Dirty Beaches - Dirty Beaches Cassette (2009)


I had to find more music by Dirty Beaches after hearing Badlands. There were a few bits and pieces available but nothing grabbed me quite like Badlands. That was until I came across this, a cassette only release from 2009 containing six tracks just shy of 19 minutes. A handful of instrumentals, a few vocal numbers - all swathed in the same grimy filth of lo-fi distortion familiar to any listener of Badlands. loping analogue beats, loops and growls with vocals buried deep in the mix. Extremely repetitive and half-arsed, in the most interesting possible way.

If you enjoyed Badlands then seek out and approach this release with an open mind. I can't guarantee you'll dig it but, give it a chance and you never know.

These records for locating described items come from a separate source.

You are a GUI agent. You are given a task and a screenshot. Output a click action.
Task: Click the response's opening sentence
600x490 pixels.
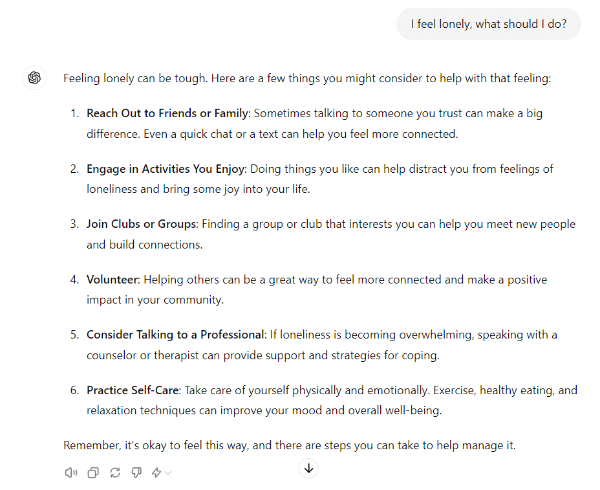(305, 78)
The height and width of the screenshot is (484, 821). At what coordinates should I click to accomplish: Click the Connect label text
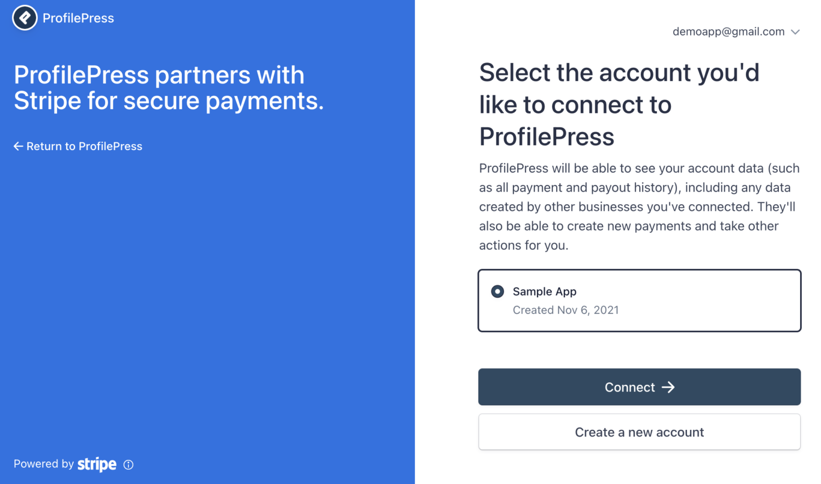coord(630,387)

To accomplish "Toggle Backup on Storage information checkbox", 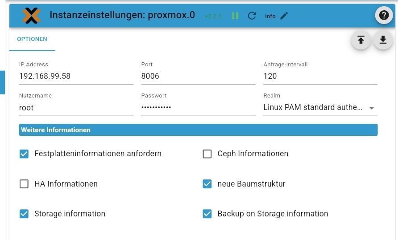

Suzanne Ciani - Lixiviation (2012)


Absolutely astonishing, revelatory collection of commercial and "secret" synth music by "the American Delia Derbyshire of The Atari Generation". Suzanne Ciani is a foundational electronic explorer who created a wealth of experimental synth music traversing academic and commercial boundaries. After completing an MA in music composition, Ciani was introduced to synth designer Don Buchla, whose Buchla 200 synthesizer would come to define much of her work for the next two decades. She counted the likes of synth maverick Vangelis and electronic music pioneer Harold Bode among her close friends and would set up Ciani Musica Inc. to publish her commercial endeavours for companies such as Coca Cola and Atari, while constantly working at the cutting edge of advances in electronic music and amassing an expansive vault of underexposed music which has remained untouched for over 30 years… until now. With 'Lixiviation' Finders Keepers contextualise Ciani not only as one of the very few female exponents and explorers of electronic music - alongside Chicago's Laurie Spiegel, Italy's Doris Norton, and a post-op Wendy Carlos - but also as a hugely significant cog in the machinery of modern electronic music, scanning her scores for TV and early Atari games alongside her work at Stanford University's Artificial Intelligence Lab with Max Matthews and John Chowning. It's an incredible collection, at once playful, colourful and wildly imaginative, and also hugely disciplined, complex and searching. Like the Daphne Oram Tapes which snuck out late last year, this album crucially places emphasis on the oft-neglected role of female artists in electronic music history, but perhaps more importantly rescues a chunk of treasure from the vaults which deserves to be heard by any self-respecting fan of synthesized sonics. So damn good.

This is for you Nick

Play Suzanne Ciani - Second Breath (Full)


Sunday, 25 March 2012

Stars of the Lid and Their Refinement Of The Decline (2007)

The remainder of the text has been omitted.